Paravertebral block versus unilateral spinal anesthesia for inguinal hernia repair - A comparative clinical trial
DOI:
https://doi.org/10.21276/apjhs.2017.4.4.40Keywords:
Early ambulation, inguinal hernia repair, paravertebral block, spinal anesthesiaAbstract
Background: Inguinal hernia repair can be performed under satisfactory anesthetic conditions using general, regional, and
peripheral nerve block anesthesia. Aims and Objectives: The aim of this study is to evaluate whether two-segment paravertebral
block (PVB) can sustain as a viable alternative to unilateral spinal anesthesia (SA) as well by comparing the time to ambulation
(primary outcome), duration of post-operative analgesia, and incidence of adverse events. Materials and Methods: We carried
our study in 60 male patients, of the American Society of Anesthesiologists physical status I and II, aged 18–65 years, scheduled
for a unilateral inguinal hernia repair procedure. The patients were divided randomly into two groups of 30 each. Experienced
anesthesiologist gave unilateral SA and PVB, and the outcome measures of this study recorded were time to ambulation, time to
first analgesic (duration of post-operative analgesia), total rescue analgesic consumption in the first 24-h period, and incidence of
adverse events. Results: Demographic characteristics in both the groups were comparable.
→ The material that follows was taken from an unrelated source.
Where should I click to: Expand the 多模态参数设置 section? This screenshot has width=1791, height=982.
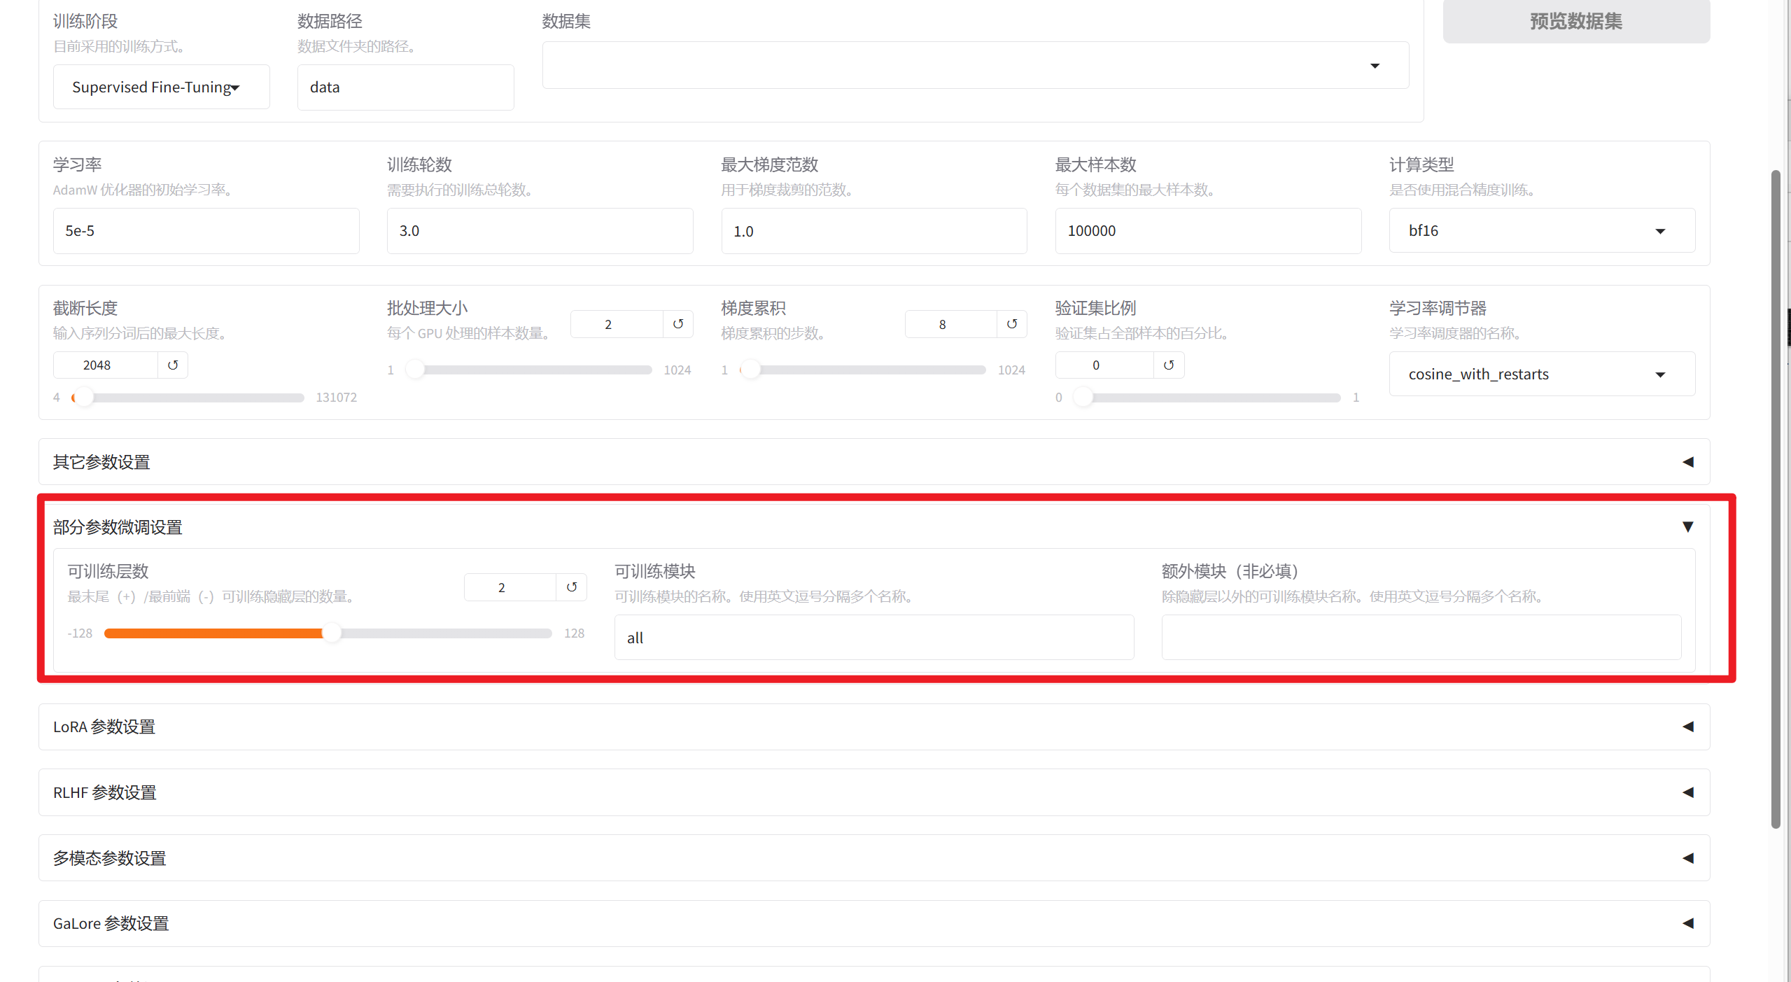(x=1687, y=857)
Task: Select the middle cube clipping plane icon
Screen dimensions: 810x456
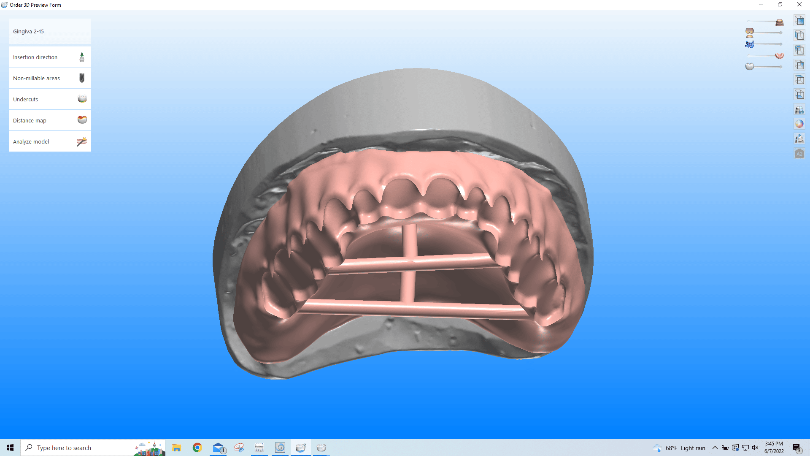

The time to ambulation in unilateral
SA was significantly more prolonged (P < 0.001) than PVB. The time to the first analgesic in Group-P was significantly longer than
PVB. Total rescue analgesic (IV tramadol) consumption in the first 24 h was significantly lower (P < 0.05) in Group-P in comparison
to Group-S. Adverse events were fewer but not significant in Group-P than in Group-S. Conclusion: Two-segment PVB is a safe
alternative to spinal anesthesia in unilateral inguinal hernia.